NL uses potentially biased algorithm for visa applications
The Netherlands is using a secret and potentially illegal algorithm to score visa applicants, according to an investigation by the NRC and journalism collective Lighthouse Reports.
And despite the foreign affairs ministry’s own privacy chief recommending the system be dropped, it is still in use, the NRC said on Monday.
The foreign affairs ministry has been using the profiling system to calculate the risk score of short-stay visa applicants applying to enter the Netherlands and Schengen area since 2015.
According to Lighthouse and the NRC the system has profiled millions of visa applicants based nationality, gender and age and those who are deemed ‘high risk’ are automatically moved to an ‘intensive track’ which can mean long delays and refusal.
‘Family members of Dutch citizens with a migration background are prevented in all kinds of ways by the foreign affairs ministry from getting a visa for short stays,’ MP Kati Piri told the publications.

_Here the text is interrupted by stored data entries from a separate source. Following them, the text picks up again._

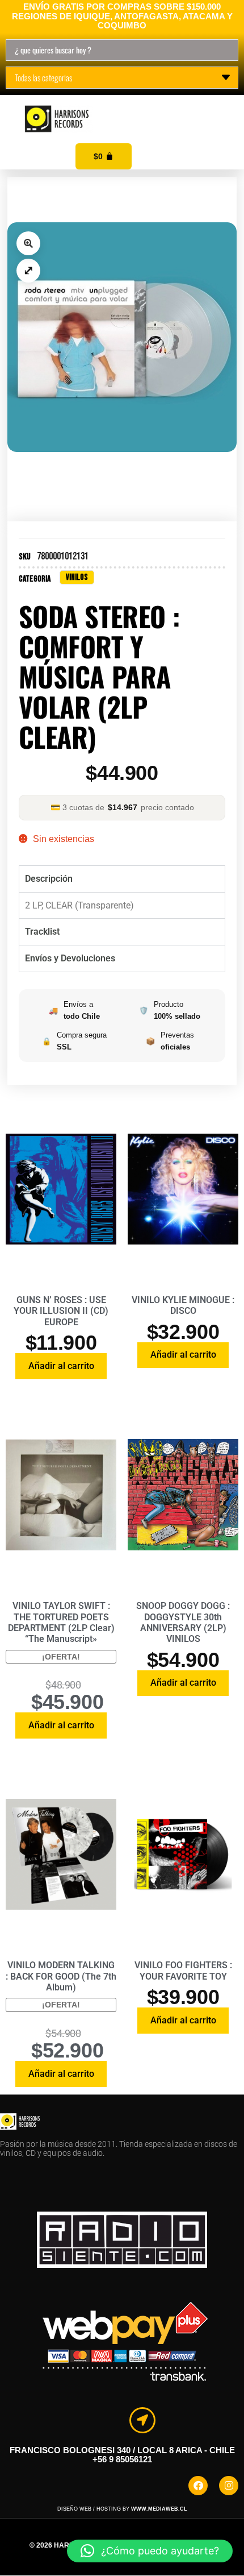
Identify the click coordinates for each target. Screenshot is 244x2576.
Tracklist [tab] (42, 931)
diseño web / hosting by (122, 2509)
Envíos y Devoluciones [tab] (70, 958)
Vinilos (77, 577)
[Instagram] (228, 2485)
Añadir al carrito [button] (61, 1365)
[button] (222, 107)
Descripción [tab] (49, 878)
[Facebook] (198, 2485)
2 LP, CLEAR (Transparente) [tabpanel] (79, 905)
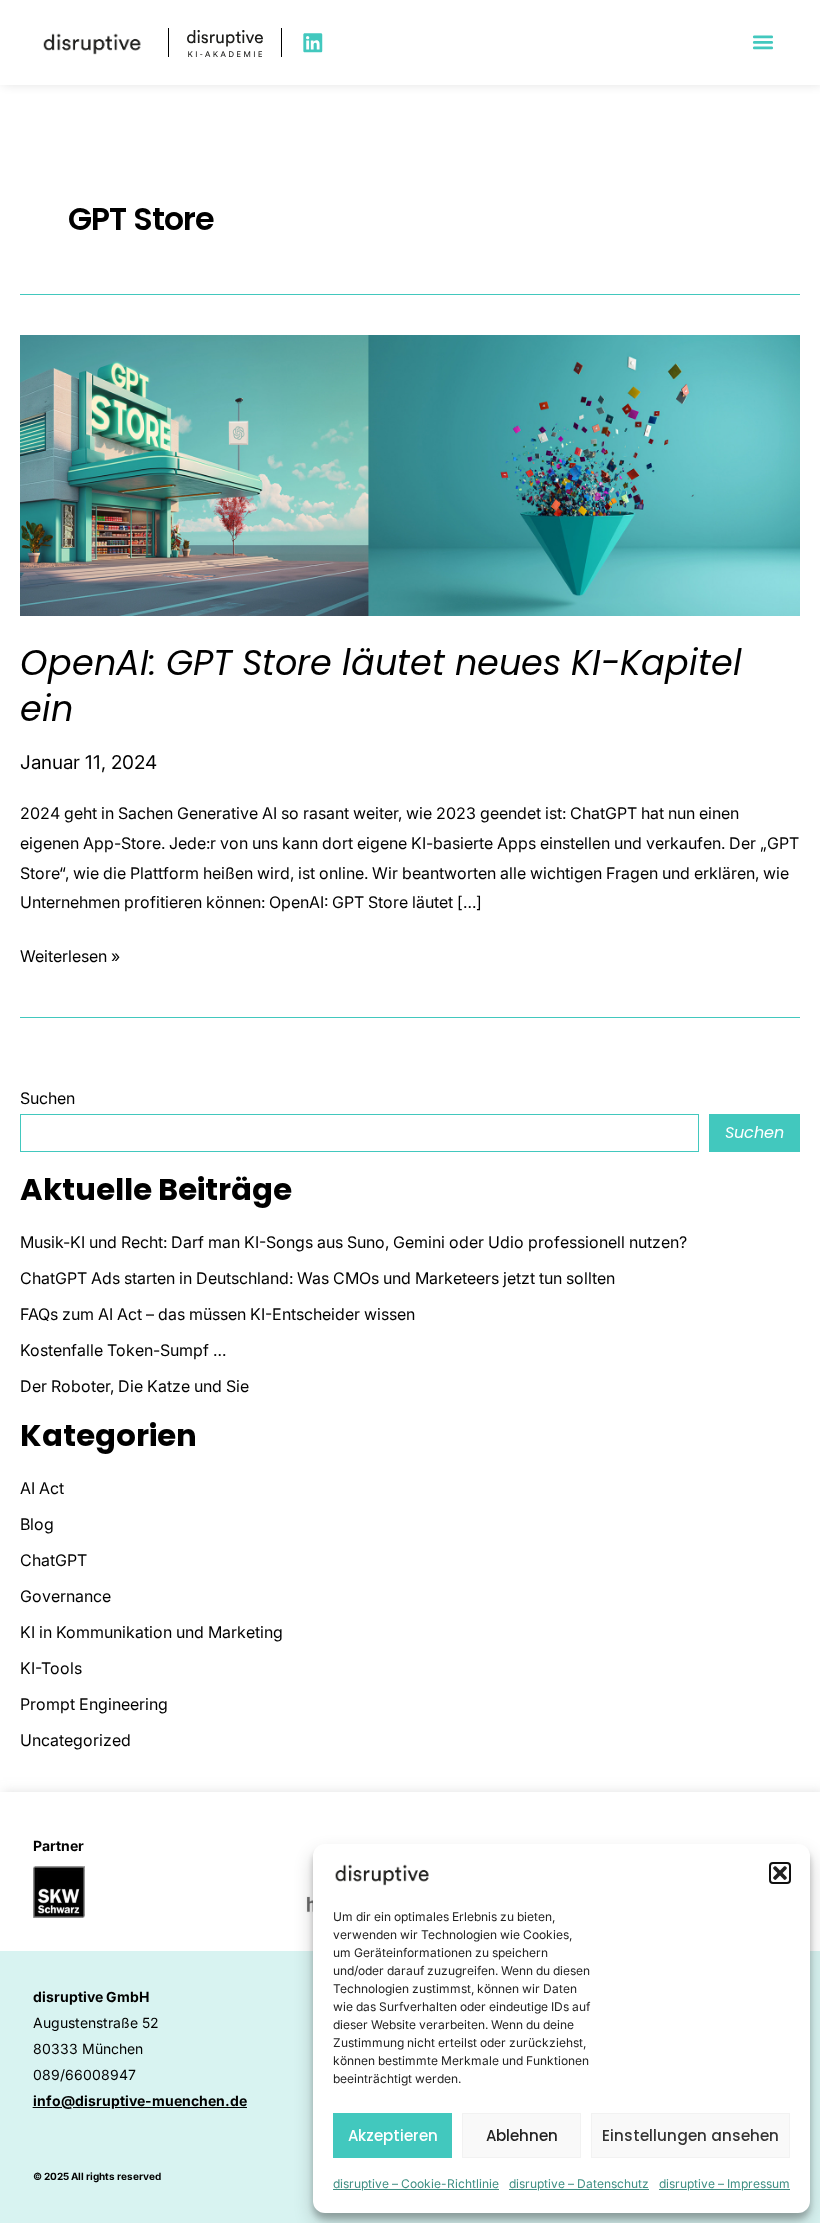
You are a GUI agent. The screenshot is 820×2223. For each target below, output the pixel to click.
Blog (37, 1524)
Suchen (47, 1098)
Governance (65, 1596)
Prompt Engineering (94, 1704)
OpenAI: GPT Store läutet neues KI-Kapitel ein (381, 685)
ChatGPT (53, 1560)
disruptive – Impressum (724, 2183)
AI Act (42, 1488)
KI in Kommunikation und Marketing (151, 1632)
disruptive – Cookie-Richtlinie (416, 2183)
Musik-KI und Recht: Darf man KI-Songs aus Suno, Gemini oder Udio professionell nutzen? (353, 1242)
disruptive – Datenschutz (579, 2183)
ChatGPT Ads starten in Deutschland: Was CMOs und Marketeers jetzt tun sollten (317, 1278)
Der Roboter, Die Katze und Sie (134, 1386)
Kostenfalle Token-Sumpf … (123, 1350)
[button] (780, 1873)
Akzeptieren (393, 2135)
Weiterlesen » (70, 954)
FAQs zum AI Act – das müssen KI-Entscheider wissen (217, 1314)
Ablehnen (522, 2135)
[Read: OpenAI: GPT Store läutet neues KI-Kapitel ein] (410, 474)
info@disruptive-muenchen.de (140, 2100)
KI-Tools (51, 1668)
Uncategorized (75, 1740)
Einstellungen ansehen (690, 2135)
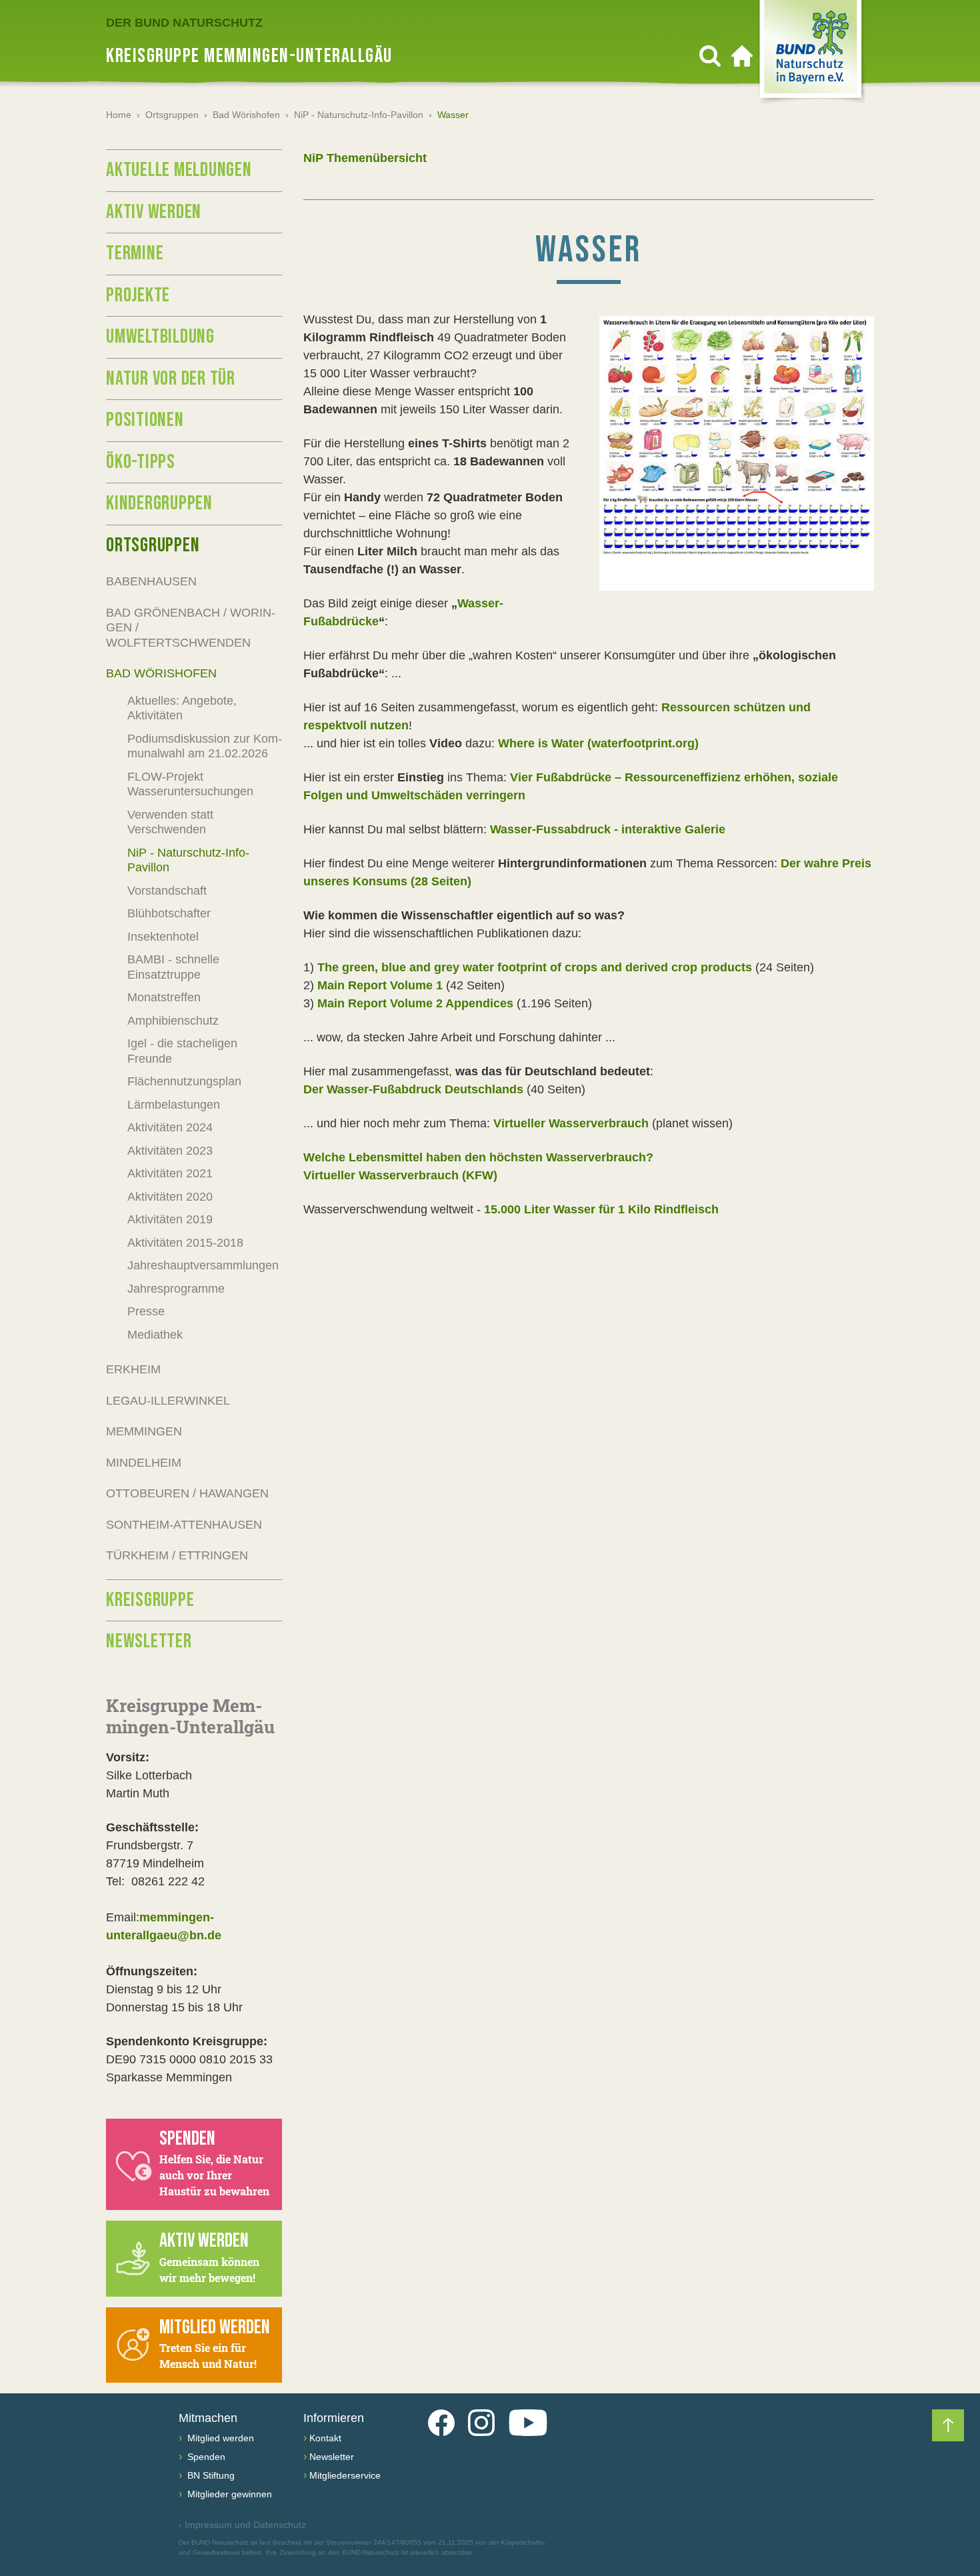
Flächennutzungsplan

Regardless of the ministry claims about the system’s efficiency ‘it is incredibly difficult to get a visa from countries like Morocco and Suriname,’ Piri said.
Bias
The Netherlands has been called out several times for using biased algorithms and earlier this year, data protection watchdog Autoriteit Persoonsgegevens (AP) said it had started monitoring the use of algorithms as part of a government programme to prevent discrimination and exclusion.
The child benefit scandal which erupted in 2020 is a case in point. Between 2004 and 2019, thousands of parents were unjustly labelled fraudsters. Being a dual national was one of the indicators for a potential fraud risk, and the data of dual nationals was processed in an unlawful and discriminatory way.
Another example is the government fraud detection programme SyRI which was found to break human rights following a court case.